Install cuda-doctor and check your machine

The quickstart is intentionally small: diagnose, repair, validate, and then build with the right architecture and toolchain settings.

Quickstart flow

After installation, the first session should answer whether the machine is truly usable.

First-run sessionbash
cuda-doctor doctor
cuda-doctor doctor auto
cuda-doctor validate
cuda-doctor build

One command at a time

Each command narrows uncertainty.
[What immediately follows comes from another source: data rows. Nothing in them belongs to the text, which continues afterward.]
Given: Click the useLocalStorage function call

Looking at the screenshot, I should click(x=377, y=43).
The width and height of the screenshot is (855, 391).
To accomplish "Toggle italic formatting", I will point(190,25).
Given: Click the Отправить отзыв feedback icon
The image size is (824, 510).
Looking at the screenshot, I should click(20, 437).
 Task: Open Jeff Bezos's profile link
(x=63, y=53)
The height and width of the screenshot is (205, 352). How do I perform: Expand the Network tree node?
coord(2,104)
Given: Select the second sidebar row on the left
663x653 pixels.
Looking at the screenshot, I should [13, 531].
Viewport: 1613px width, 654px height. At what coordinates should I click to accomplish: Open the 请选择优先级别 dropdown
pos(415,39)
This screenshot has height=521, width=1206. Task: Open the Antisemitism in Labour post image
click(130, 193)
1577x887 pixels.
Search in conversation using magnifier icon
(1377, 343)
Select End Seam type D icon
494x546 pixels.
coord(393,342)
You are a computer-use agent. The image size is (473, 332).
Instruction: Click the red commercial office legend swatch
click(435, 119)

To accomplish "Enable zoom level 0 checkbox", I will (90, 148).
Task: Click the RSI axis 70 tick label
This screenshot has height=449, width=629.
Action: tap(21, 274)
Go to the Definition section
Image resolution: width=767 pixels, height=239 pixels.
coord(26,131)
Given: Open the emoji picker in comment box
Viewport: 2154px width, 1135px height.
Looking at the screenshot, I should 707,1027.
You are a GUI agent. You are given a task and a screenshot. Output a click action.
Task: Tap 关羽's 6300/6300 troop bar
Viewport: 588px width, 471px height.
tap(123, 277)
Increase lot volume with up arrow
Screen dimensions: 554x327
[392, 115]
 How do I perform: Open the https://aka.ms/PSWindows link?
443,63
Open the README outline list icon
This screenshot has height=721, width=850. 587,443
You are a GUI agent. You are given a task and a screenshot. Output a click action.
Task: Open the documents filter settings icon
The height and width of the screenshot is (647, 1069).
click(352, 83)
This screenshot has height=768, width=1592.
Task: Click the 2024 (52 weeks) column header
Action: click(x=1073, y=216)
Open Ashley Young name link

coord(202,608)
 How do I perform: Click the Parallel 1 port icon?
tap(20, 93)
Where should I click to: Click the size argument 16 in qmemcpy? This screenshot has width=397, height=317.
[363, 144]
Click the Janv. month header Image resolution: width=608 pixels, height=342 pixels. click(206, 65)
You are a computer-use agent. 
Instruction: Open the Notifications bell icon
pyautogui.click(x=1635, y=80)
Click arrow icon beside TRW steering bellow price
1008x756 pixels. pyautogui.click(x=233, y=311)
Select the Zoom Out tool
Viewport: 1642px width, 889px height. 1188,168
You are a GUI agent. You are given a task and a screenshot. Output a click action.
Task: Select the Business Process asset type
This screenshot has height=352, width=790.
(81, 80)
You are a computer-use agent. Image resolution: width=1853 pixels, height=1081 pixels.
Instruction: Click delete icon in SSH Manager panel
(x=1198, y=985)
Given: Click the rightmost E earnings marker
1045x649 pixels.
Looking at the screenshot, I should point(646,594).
Diagnose first, repair second, validate third, and build only after the stack has passed a real workload.

What to expect from the first diagnosis

  • GPU model, compute capability, VRAM, and architecture family.
  • Installed driver version and driver health.
  • CUDA toolkit version, `nvcc` availability, and local architecture support.
  • PyTorch compatibility and whether the local wheel can actually target the GPU.
  • Validation risk level when the machine looks healthy on paper but likely fails on execution.

Repair, then prove

`cuda-doctor doctor auto` should behave like a compatibility-aware repair engine, not a blind upgrader. It should preserve the user's existing environment constraints where possible and only move further when the current stack cannot support the detected GPU or workload.

Validation is the final gate. If the smoke test cannot allocate memory, transfer data, launch a kernel, and produce sane output, the install is not healthy.